Tshering Namgyal | Mongar
Kinzang Deki, 39, from Phosorong village in Mongar earned around Nu 200,000 from selling vegetables. She had invested Nu 5,000 that she borrowed from the Mongar credit cooperative called Mongar Kuendrel Nyamley Tshogdhey.
Encouraged by the returns, Kinzang Deki who is a member of the 13-member Phosorong Tshesey Thuendrel Detshen took a second loan of Nu 25,000 five months ago after she cleared the Nu 5,000 borrowed last year.
She said with the new loan she bought 20 sacks of potato seeds from Dramitse and other vegetable seeds.
Last year, she earned around Nu 35,000 from selling vegetables and around Nu 170,000 from potatoes alone cultivated in her one and a half langdo dry land.
She is trying out a new variety of potatoes in a larger field and hopes to earn more from this venture.
This season, the Phosorong vegetable farmers’ group has also leased one and a half langdo of fallow land of a villager.
Kinzang Deki said that it was worth taking risks and investing in vegetable cultivation.
Similarly, Tshering Wangzom, a member of the 11-member dairy group in Phosorong, took Nu 25,000 loan to buy jersey cows. Adding to Nu 15,000 from her savings, she bought a milking cow that costs Nu 40,000 from Ngatshang gewog. Her cow gives around five litres of milk every day that helps her make the monthly repayment of Nu 2,500.
Tshering Wangzom said, unlike bank loans, the loan from the cooperative is much easier to process. “We don’t need to mortgage property, and we can get it anytime,” she said.
“It doesn’t take much time you get it instantly, and we only need another member to be our guarantor.”
The regional agriculture marketing and cooperatives office in Mongar helped the farmers to establish the credit cooperative in 2017 with 85 members. Its members are members of vegetable and dairy farmers’ groups from eight villages in Mongar gewog. Each member contributed Nu 1,000 as membership fees.

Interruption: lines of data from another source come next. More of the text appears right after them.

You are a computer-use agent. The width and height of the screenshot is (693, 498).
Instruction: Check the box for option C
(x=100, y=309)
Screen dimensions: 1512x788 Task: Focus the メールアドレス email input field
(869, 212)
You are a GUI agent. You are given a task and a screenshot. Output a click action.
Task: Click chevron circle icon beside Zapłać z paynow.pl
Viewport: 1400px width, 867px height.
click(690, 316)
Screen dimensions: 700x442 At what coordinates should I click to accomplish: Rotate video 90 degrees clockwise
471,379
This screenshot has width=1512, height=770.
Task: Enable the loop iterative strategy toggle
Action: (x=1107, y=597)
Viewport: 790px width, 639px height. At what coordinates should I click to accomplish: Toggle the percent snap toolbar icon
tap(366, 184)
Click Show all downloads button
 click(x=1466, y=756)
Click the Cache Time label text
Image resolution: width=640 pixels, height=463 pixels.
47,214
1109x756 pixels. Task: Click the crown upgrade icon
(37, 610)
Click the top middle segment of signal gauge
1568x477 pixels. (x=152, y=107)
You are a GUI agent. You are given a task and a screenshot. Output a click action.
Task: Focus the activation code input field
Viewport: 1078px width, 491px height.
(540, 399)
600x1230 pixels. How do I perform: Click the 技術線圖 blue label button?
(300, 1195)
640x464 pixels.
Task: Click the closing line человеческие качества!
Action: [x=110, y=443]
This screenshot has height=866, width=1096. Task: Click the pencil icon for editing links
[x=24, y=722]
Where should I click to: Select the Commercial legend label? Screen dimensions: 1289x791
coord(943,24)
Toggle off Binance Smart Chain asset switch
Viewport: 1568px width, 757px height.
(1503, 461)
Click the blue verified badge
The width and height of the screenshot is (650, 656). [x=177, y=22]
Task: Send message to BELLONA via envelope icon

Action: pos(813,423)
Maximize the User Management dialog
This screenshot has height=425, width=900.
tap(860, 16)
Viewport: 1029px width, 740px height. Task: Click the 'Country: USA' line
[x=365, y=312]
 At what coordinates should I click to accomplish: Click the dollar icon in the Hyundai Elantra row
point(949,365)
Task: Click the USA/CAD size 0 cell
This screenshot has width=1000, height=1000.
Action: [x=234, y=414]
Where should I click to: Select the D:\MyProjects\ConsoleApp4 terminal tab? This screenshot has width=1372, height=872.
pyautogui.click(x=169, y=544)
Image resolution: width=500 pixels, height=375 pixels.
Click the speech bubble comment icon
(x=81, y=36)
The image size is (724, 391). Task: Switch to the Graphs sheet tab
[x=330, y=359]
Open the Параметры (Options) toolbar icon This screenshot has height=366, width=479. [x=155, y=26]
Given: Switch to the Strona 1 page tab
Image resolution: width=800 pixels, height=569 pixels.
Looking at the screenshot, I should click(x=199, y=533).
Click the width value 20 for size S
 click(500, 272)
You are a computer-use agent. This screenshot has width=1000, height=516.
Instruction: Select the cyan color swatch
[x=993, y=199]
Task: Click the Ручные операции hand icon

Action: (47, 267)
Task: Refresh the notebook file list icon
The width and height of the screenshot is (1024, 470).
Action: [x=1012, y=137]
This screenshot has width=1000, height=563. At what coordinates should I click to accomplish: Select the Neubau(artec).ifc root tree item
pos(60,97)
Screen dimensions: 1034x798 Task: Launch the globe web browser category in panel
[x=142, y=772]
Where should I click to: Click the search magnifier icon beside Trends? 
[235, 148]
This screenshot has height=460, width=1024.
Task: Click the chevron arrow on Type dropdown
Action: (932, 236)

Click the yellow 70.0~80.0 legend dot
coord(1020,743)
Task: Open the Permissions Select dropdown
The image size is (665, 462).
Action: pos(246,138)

Each member contributes Nu 100 a month for saving. The cooperative started lending since 2018 with the maximum amount of Nu 5,000 with 10 percent interest per annum. The loan amount has increased to Nu 25,000 from this year. It has plans to raise the amount depending on their saving. Today, the credit cooperative has Nu 600,000 in its saving account.
The cooperative’s chairperson, Sonam Zangmo, said more than 40 members had taken loans so far and none has defaulted on the repayments as of now.
Sonam Zangmo said most of the members took loans during the time of school admission to buy their uniforms and accessories. “Others buy cattle and vegetable seeds.”
HELVETAS project supported the cooperative with seed money of Nu 800,000 and Nu 500,000 for office establishment recently.
While present members are all from Mongar gewog, Sonam Zangmo said the cooperative is open to even members outside the gewog could also join in future.